Simetrical wrote:
The suggestion here was to have the content included like any other content, but hidden using CSS. The implicit assumption here is that every user agent supports CSS. This is wrong; search engine spiders, for instance, do not. Not all mobile devices do, although that's changing. A small minority of users may also for whatever reason choose to use browsers such as lynx, that also do not support CSS.
Now, when a feature *needs* CSS or JS, and cannot be executed otherwise, we should use CSS and JS, with graceful fallback if the user agent doesn't have it. Graceful fallback doesn't include just displaying stuff that you meant to be hidden, without thinking about it.
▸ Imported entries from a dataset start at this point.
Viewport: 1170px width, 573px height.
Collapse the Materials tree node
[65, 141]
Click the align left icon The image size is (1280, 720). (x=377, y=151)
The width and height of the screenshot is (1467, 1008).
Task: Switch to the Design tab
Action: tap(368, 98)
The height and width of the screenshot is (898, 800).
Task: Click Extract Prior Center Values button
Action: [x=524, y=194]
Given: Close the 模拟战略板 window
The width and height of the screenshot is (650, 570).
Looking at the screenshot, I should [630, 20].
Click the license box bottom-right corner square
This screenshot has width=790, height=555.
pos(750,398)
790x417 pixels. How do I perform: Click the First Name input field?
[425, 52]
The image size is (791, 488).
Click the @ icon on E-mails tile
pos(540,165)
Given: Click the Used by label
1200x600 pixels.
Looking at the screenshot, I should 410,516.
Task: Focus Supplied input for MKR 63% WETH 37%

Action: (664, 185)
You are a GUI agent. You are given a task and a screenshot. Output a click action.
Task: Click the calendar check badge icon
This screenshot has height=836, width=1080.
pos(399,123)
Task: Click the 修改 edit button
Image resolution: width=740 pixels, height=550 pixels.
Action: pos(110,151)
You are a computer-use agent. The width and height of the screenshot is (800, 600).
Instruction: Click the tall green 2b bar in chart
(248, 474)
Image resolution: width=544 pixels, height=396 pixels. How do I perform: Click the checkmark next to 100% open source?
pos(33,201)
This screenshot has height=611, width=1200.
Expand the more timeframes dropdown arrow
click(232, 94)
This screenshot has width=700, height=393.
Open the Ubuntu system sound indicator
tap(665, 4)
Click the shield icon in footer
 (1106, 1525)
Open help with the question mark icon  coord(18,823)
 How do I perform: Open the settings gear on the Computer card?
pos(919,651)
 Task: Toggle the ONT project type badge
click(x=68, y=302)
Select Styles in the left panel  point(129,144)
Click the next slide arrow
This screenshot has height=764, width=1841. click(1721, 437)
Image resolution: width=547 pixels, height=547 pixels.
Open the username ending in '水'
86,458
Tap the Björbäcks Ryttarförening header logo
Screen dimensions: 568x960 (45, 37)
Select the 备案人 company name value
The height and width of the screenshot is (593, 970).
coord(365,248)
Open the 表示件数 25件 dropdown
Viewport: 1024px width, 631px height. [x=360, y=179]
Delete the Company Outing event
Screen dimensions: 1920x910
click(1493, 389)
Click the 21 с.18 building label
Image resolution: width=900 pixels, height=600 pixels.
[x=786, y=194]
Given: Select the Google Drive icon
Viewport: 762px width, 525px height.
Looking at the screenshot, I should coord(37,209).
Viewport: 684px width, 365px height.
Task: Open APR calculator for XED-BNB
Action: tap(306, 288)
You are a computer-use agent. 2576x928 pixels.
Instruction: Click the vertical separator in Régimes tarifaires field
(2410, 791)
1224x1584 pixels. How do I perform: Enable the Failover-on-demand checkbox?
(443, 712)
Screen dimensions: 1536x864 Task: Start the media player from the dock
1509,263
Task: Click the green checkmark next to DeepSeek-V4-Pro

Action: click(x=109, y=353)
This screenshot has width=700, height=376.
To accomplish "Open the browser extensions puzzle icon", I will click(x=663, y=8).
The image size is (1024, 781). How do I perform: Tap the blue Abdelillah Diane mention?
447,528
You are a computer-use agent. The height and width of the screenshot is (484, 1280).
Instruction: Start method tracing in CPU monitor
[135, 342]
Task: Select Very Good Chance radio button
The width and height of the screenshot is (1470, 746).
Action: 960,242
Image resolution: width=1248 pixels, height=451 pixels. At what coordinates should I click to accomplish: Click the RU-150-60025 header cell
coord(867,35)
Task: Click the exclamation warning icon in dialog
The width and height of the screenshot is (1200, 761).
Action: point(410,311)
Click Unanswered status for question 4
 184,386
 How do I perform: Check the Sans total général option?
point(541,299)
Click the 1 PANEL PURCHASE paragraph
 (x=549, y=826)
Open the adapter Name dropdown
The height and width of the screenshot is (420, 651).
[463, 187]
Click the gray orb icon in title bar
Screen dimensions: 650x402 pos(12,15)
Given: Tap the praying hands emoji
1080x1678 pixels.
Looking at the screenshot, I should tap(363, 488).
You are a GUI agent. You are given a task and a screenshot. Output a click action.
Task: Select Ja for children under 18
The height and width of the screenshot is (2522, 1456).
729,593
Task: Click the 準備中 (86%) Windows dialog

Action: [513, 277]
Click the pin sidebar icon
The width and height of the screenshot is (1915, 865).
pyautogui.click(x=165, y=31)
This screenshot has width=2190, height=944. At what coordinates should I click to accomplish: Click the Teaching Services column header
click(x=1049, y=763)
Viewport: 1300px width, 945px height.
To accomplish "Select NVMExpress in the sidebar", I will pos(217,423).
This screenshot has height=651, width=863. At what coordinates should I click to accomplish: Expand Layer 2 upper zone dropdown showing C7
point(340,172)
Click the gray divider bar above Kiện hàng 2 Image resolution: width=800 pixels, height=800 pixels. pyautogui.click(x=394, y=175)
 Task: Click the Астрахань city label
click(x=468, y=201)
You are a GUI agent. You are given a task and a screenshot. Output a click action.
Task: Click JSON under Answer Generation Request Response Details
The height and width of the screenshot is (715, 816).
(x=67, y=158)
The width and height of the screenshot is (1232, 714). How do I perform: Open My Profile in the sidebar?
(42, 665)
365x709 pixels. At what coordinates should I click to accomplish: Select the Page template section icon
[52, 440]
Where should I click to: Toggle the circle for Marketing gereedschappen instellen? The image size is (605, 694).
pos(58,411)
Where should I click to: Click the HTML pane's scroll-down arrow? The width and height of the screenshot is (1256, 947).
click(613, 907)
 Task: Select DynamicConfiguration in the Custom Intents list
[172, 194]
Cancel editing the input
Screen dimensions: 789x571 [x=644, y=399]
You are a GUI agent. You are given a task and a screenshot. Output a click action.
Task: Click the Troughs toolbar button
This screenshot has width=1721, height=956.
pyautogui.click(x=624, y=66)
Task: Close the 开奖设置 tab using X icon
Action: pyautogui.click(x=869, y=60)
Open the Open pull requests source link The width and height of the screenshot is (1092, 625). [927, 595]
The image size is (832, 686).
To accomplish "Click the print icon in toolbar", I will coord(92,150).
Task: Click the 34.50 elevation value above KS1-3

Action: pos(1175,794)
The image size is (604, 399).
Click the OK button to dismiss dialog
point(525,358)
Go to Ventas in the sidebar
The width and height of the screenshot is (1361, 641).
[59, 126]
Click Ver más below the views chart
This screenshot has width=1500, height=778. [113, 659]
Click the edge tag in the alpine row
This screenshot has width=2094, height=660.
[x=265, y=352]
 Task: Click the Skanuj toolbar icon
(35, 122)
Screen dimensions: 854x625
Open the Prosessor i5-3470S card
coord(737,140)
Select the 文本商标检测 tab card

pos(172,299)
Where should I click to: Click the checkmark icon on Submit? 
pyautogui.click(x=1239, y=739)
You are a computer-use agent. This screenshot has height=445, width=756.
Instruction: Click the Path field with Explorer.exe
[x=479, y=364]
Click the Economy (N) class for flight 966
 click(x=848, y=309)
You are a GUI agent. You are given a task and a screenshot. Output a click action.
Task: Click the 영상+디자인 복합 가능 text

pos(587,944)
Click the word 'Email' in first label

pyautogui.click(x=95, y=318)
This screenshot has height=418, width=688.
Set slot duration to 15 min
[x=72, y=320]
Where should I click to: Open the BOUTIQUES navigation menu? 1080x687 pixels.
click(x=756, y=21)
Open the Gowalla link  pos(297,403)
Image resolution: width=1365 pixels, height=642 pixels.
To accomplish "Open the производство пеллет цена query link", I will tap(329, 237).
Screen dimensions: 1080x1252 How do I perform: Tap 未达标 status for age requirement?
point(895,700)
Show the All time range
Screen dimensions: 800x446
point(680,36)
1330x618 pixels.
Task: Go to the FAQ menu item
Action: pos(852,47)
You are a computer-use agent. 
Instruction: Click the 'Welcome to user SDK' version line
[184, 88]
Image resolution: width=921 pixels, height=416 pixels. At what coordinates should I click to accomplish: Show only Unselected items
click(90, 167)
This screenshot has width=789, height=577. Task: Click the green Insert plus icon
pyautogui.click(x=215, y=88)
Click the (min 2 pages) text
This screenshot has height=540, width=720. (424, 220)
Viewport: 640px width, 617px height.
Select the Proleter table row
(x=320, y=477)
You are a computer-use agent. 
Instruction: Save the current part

In some cases, it may actually include displaying stuff that's hidden for other users, but only when, *on consideration*, that's the best fallback possible. Since neither Jay nor you actually mentioned fallbacks, I assume you weren't thinking of them when you suggested to use CSS to hide things, which is where my response came from. I don't necessarily oppose display: none entirely; it has some perfectly legitimate uses.
I thought to have that hidden, something like a second "Category bar", Let's call it "Administrative categories". If the browser doesn't support CSS it will be shown, granted. But what's the problem on having google seeing them, or a user viewing with a soimple browser. We hide it when it can be shown later with javascript, but if it won't be able to show it, having them showed is acceptable.